- [ABOUT THIS TASK]: Select the lines of the records containing the word "options" and list them.

=-=-=

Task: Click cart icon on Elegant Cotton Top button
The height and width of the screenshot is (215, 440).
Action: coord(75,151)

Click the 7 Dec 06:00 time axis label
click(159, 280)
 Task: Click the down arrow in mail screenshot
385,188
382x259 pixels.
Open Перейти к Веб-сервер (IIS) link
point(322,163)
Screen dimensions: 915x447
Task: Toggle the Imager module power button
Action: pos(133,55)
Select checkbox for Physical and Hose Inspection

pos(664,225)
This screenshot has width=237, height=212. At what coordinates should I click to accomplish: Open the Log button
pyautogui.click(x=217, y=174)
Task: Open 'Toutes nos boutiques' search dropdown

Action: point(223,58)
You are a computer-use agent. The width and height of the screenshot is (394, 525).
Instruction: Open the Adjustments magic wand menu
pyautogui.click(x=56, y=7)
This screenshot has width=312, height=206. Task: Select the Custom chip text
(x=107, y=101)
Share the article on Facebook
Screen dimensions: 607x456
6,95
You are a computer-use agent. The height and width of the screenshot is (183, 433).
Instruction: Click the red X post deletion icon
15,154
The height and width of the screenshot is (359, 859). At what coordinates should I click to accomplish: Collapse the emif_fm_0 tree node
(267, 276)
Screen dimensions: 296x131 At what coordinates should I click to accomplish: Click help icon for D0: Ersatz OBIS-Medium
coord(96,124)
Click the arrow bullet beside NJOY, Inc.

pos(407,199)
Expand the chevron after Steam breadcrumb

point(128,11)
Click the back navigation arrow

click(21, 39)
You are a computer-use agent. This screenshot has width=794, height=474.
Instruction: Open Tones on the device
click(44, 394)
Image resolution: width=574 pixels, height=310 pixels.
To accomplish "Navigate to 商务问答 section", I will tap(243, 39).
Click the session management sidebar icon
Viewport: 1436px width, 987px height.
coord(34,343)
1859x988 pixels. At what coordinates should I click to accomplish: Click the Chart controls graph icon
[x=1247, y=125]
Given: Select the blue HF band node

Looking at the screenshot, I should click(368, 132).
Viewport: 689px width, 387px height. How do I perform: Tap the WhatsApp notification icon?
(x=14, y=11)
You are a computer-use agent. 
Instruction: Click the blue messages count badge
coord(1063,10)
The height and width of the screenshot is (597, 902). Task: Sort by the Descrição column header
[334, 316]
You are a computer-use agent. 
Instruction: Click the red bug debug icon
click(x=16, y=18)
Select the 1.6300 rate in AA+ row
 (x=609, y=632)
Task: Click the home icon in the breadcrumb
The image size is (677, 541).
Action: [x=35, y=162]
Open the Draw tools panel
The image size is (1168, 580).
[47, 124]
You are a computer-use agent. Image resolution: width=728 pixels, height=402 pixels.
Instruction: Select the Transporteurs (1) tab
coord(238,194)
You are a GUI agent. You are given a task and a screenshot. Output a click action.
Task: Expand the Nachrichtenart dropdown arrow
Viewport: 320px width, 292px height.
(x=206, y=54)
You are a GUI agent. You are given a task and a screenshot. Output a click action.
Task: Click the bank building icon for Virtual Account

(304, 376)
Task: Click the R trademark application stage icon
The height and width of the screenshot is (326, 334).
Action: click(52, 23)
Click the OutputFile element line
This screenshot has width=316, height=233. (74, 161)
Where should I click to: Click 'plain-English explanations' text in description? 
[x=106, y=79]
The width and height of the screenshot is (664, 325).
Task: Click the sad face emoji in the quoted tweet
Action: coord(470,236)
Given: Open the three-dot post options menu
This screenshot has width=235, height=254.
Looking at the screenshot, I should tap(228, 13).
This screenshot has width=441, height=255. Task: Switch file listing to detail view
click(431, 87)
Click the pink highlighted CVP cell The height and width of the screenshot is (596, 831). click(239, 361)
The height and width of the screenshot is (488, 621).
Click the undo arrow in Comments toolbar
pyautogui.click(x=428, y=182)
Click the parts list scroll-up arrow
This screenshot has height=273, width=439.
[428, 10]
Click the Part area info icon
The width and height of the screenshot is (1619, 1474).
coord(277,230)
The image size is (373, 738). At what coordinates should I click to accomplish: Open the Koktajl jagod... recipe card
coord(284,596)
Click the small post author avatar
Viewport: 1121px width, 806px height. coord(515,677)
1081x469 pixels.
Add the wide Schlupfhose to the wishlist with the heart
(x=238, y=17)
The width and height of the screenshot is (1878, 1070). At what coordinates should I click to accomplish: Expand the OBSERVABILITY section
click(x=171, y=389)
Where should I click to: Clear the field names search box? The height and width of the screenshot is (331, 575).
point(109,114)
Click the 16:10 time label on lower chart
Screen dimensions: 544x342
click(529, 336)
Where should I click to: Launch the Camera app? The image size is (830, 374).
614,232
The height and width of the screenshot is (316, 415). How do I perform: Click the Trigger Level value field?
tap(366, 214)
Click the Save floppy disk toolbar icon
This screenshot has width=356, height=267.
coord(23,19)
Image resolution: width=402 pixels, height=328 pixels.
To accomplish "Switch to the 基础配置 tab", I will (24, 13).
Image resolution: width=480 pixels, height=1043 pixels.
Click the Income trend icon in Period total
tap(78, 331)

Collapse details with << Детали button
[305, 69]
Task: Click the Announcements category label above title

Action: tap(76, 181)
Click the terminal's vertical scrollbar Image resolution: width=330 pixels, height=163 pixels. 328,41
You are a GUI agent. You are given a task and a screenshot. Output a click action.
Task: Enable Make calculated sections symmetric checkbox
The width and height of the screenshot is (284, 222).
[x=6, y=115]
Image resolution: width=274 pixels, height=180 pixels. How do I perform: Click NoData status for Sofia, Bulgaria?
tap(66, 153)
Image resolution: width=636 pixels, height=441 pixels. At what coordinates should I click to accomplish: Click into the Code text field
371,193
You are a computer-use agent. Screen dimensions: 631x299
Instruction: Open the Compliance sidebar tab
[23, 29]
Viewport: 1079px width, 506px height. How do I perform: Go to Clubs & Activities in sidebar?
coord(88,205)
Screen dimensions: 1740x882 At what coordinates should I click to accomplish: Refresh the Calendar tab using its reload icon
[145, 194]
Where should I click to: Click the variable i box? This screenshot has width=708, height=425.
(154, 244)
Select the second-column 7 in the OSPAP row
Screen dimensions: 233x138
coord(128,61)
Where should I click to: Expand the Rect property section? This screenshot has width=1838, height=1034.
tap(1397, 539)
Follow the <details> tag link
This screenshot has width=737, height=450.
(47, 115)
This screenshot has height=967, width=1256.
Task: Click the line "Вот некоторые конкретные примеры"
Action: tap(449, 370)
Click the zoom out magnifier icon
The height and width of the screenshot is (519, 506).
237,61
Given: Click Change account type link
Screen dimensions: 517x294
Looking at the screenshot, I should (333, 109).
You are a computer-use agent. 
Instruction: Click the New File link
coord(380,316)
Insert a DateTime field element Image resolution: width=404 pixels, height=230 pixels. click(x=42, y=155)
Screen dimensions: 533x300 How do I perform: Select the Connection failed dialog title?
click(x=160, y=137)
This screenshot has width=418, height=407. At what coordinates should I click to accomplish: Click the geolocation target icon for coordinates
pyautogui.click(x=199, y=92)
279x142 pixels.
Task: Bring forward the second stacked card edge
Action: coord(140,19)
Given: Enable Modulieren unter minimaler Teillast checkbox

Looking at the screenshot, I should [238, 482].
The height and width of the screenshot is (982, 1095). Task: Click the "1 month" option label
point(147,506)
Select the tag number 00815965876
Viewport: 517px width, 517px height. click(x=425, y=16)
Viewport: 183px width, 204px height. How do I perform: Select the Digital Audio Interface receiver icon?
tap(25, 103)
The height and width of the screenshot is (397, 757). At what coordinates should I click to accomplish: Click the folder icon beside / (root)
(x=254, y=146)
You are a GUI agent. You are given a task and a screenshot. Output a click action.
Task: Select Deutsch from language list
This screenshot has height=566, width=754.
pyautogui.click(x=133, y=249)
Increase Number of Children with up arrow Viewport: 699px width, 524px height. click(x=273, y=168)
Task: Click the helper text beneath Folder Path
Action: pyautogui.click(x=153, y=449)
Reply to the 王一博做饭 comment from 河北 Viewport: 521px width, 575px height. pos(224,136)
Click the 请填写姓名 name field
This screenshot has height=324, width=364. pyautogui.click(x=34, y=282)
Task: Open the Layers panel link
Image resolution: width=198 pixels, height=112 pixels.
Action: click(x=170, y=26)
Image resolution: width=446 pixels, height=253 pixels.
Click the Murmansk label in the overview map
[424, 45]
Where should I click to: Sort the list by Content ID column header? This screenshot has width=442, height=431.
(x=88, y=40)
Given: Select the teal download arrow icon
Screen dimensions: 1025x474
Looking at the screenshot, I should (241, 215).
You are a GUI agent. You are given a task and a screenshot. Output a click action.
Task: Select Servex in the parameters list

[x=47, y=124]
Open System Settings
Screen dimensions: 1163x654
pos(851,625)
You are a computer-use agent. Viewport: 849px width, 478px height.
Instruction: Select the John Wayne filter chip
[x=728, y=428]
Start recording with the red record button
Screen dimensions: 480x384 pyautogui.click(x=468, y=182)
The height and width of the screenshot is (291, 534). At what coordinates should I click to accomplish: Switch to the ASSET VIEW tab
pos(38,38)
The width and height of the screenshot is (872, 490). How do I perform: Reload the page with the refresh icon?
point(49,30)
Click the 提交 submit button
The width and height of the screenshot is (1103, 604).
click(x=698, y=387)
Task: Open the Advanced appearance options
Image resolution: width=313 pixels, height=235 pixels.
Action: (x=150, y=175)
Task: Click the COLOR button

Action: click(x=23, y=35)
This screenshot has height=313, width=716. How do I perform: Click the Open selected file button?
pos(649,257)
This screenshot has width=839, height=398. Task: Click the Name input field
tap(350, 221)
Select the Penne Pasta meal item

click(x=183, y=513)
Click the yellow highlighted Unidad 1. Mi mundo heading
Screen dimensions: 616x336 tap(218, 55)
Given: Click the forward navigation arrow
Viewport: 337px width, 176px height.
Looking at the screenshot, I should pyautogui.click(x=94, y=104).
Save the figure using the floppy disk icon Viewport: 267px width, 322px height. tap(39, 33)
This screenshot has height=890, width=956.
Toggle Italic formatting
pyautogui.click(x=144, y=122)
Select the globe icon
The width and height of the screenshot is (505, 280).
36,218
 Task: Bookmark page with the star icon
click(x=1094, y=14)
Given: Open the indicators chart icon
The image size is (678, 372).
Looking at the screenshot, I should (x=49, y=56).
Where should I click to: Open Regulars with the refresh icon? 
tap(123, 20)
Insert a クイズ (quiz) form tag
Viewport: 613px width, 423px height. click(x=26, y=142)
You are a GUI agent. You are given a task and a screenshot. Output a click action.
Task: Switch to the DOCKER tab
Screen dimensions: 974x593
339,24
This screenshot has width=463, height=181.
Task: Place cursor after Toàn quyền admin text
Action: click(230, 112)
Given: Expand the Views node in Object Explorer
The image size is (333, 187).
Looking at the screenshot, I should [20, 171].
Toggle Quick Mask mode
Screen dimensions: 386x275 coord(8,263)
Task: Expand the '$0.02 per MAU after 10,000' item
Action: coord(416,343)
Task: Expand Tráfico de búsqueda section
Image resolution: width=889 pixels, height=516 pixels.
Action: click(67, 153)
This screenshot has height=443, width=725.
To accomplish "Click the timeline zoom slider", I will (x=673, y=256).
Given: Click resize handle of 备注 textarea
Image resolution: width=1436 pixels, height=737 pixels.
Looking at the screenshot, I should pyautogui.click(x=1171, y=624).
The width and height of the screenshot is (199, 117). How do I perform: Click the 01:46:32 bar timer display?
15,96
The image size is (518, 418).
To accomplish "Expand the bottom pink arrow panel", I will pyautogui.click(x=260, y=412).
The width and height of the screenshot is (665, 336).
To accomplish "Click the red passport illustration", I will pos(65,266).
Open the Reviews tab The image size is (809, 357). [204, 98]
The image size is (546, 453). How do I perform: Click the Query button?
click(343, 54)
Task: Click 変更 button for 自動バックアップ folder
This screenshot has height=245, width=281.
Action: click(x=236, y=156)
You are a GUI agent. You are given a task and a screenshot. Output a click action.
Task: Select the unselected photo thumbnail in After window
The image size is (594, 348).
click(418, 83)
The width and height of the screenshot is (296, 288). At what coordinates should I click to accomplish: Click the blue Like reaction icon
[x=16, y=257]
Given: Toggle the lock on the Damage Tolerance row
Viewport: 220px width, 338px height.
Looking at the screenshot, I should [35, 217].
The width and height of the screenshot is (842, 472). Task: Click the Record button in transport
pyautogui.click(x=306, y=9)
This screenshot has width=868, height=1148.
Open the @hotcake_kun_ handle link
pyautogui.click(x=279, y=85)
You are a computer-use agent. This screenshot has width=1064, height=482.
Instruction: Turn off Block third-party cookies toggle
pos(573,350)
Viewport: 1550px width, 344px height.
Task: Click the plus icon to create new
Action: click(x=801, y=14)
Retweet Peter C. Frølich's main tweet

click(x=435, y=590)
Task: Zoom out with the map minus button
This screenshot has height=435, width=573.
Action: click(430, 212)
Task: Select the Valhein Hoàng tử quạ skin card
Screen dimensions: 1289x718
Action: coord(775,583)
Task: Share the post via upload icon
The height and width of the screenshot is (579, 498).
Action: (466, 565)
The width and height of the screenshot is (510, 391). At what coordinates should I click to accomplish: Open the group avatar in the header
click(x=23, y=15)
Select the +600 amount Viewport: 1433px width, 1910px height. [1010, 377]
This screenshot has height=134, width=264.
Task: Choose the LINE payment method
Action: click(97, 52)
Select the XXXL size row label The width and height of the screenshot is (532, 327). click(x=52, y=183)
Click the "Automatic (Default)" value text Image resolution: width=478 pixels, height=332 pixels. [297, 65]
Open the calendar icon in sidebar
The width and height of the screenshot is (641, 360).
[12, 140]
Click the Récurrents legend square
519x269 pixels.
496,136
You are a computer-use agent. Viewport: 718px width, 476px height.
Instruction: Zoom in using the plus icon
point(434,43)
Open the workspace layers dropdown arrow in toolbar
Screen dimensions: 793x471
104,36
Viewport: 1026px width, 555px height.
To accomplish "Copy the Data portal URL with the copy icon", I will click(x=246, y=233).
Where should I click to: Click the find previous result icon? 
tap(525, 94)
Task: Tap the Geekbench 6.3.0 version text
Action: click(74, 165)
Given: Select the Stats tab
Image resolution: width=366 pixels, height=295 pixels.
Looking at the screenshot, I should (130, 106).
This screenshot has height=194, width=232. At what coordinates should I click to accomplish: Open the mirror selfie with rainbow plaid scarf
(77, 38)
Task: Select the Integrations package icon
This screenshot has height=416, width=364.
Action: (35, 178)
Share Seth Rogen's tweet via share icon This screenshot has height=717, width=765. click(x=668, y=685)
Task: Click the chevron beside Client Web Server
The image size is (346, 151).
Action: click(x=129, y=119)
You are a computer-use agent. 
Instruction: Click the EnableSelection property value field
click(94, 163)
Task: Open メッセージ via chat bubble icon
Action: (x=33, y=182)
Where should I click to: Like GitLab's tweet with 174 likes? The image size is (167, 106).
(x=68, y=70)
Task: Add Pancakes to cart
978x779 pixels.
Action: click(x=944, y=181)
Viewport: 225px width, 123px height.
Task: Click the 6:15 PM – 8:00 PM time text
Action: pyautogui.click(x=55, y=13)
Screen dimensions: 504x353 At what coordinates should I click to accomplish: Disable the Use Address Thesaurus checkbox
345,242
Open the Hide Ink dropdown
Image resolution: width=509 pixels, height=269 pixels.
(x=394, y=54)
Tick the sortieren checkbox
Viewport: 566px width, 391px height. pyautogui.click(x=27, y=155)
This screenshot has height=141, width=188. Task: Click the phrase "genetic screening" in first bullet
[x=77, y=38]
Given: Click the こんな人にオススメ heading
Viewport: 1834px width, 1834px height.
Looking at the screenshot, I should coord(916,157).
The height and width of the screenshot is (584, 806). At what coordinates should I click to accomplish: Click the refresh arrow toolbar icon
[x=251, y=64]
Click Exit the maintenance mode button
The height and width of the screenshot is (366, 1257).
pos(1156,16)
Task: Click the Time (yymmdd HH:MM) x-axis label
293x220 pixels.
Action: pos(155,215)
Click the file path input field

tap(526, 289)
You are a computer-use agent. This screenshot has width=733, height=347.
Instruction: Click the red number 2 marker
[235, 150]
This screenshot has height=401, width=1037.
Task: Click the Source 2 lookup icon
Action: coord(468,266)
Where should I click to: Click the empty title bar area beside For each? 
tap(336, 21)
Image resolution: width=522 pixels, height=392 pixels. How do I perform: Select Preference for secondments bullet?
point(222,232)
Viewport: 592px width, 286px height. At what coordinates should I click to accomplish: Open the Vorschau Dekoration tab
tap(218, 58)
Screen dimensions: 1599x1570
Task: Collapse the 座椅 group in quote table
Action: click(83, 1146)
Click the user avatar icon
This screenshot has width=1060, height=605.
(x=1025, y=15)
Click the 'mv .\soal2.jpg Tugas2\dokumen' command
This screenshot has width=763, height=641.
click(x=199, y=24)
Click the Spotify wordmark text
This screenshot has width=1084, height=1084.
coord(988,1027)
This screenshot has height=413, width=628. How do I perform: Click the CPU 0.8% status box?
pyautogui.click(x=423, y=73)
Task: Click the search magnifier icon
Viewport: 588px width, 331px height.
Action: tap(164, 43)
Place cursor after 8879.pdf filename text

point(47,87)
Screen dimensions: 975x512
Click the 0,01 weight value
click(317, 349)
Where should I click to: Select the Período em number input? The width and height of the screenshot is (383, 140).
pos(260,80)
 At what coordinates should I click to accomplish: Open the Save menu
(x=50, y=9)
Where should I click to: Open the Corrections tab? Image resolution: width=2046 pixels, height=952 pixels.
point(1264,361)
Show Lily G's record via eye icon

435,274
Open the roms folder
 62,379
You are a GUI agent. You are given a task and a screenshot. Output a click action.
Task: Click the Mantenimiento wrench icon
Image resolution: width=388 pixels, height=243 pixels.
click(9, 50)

=-=-=

- [REPLY TO THE EXERCISE]:
Given: Open the three-dot post options menu
Task: Open the Advanced appearance options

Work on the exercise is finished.